Jesus said to them, ‘Peace be with you. As the Father has sent Me, so also, I am sending you.’ He breathed on them and said, ‘Receive the Holy Spirit. If you forgive anyone their sins, they are forgiven; if you withhold forgiveness from anyone, it is withheld.’ (John 20: 21-23)
Easter Sunday is the longest day of all. Since it once happened in time it has become every day.
It wells up from the atavistic depths of creation where the love of Jesus penetrates as he ‘harrows hell’. It breaks the surface of the visible world and continues to expand backwards and forwards in time. The word ‘harrow’ is an Old English term that translates as pillaging or plundering. It is what victors often do in violent and vengeful ways.
But this harrowing is a cosmic work of universal liberation, a total reconciliation releasing all creatures from their bondage to decay and death. Entropy has met its match in the unbounded creative energy of the Word of God that brought all things into existence. Karma has met a higher law – not just suffering the consequences of actions and thoughts but embraced by the all-transcending law of love. Forgiveness rules, not competition for power. We are exposed to the fact that we have the greatest power: to forgive.
The Resurrection began on Good Friday when Jesus breathed his last and surrendered himself irrevocably to the Father, his Father and our Father as he reminds us. The sequence of events which we are obliged to imagine in explaining this single all-inclusive gaze of divine compassion should not entrap us into thinking that anything happening ‘in eternity’ has a beginning or an end. Easter exists in the original Creation.

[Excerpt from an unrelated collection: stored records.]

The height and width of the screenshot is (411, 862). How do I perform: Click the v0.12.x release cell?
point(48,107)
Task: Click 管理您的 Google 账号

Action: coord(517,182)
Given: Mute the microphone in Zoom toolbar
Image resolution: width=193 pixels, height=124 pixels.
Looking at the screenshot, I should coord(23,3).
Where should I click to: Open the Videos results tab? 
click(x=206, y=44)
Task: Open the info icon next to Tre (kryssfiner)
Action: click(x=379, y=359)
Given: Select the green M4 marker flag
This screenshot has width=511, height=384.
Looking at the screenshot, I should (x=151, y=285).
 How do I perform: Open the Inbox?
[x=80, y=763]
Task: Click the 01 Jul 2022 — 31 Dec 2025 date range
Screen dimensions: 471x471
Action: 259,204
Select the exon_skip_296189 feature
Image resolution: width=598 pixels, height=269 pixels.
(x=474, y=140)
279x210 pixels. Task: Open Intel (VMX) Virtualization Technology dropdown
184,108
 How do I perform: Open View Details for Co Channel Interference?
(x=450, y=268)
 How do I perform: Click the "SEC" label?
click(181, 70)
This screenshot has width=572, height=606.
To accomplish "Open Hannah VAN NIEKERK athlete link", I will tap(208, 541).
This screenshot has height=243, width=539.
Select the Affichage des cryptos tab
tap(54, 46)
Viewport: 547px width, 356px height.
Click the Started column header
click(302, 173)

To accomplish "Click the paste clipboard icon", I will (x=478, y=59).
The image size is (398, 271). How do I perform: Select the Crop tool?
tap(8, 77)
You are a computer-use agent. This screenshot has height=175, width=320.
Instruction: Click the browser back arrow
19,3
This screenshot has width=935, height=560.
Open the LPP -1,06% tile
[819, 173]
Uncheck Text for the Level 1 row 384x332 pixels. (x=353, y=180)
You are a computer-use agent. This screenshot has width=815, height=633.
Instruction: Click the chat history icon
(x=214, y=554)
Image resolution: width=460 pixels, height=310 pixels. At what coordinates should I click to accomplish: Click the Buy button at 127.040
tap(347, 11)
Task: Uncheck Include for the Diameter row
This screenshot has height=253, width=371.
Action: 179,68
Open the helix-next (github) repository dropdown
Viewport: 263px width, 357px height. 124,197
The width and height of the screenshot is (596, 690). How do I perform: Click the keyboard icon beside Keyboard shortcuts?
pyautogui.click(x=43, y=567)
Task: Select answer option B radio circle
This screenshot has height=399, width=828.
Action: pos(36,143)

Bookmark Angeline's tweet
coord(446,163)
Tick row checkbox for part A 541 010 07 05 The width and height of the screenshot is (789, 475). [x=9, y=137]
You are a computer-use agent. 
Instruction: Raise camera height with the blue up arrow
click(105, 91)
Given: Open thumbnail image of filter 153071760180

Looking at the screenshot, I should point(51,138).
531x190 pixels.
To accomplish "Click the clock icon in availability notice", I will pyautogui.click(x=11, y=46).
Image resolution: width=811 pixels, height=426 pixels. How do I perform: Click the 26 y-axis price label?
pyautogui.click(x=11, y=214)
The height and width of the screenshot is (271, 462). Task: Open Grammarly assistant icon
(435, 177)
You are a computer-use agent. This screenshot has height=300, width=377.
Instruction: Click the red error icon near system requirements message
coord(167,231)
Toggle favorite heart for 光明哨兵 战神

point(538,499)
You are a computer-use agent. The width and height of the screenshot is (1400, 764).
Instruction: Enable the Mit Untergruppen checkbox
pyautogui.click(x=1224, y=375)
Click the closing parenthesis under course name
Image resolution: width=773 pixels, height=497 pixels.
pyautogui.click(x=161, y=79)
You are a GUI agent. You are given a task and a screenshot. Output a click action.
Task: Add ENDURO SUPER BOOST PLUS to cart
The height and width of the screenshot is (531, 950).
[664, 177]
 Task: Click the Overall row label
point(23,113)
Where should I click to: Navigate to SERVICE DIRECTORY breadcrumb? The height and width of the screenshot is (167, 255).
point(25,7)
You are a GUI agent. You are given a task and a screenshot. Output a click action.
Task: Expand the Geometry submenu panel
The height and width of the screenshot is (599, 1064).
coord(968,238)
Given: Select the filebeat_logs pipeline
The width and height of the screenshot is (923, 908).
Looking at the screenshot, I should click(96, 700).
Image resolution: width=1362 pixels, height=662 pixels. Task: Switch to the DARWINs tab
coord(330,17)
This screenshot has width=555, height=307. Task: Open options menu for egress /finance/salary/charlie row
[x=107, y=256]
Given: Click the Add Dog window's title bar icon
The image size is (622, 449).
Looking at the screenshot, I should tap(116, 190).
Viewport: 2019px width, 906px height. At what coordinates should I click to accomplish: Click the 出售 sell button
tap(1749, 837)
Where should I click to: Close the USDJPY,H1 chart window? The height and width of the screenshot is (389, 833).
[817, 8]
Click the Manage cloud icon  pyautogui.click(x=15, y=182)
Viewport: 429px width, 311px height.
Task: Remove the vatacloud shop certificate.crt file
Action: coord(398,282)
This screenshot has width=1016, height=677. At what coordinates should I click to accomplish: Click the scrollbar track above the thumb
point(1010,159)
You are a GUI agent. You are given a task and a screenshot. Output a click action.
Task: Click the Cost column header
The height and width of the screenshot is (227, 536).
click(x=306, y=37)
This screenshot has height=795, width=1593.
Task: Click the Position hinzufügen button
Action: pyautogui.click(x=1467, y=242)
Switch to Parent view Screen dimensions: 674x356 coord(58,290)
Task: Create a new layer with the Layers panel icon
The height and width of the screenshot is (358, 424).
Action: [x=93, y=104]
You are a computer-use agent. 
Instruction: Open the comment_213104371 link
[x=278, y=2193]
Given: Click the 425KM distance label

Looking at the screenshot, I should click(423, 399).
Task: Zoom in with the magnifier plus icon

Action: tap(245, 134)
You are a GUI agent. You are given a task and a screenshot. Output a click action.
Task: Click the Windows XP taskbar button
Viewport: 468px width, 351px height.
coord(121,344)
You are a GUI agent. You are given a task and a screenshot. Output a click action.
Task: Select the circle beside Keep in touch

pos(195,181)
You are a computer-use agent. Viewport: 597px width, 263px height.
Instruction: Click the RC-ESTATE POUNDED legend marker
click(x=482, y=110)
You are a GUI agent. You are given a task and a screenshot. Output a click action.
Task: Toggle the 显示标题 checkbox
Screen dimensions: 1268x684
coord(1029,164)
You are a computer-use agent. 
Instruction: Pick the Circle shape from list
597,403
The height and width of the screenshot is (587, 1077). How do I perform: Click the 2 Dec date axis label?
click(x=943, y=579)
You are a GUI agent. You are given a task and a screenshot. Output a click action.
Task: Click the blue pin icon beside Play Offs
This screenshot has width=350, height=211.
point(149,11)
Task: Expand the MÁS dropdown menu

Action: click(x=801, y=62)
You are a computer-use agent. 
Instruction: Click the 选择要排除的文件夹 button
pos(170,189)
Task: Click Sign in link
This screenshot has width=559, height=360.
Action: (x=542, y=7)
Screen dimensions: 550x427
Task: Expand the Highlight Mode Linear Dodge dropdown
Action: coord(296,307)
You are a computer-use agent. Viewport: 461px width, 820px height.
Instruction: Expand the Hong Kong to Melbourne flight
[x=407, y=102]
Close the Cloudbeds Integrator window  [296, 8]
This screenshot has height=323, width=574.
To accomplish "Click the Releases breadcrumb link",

We breathe in Easter today with the peace Jesus breathes into us as even we huddle behind locked doors of fear and shame. It is the ever-present now of God made present in the entire time-space dimension of human reality. Everything has been harrowed, yesterday, today and tomorrow.
The tragedy of the Cross which shames humanity is harrowed. The sad, empty, waiting wasteland of Holy Saturday is touched by the same redeeming of time. The enlightenment of the Resurrection is not like a short-lived flash of lightening. It is the process and goal of all consciousness beginning with our first breath and at the right moment leading us into eternity. It is the light in us. We have only to awaken and trust it.
Thank you for following the long trek of Lent with us. Today we can all see better what it all means. And like Mary Magdalene, who first recognises the risen Jesus because he recognised her, may we experience and enjoy the mutual recognition of love. It is a love so comprehending that we no longer need to cling to it or indeed to anything. We have been harrowed and freed. Let us run and serve the fulfilment of the new creation that has begun.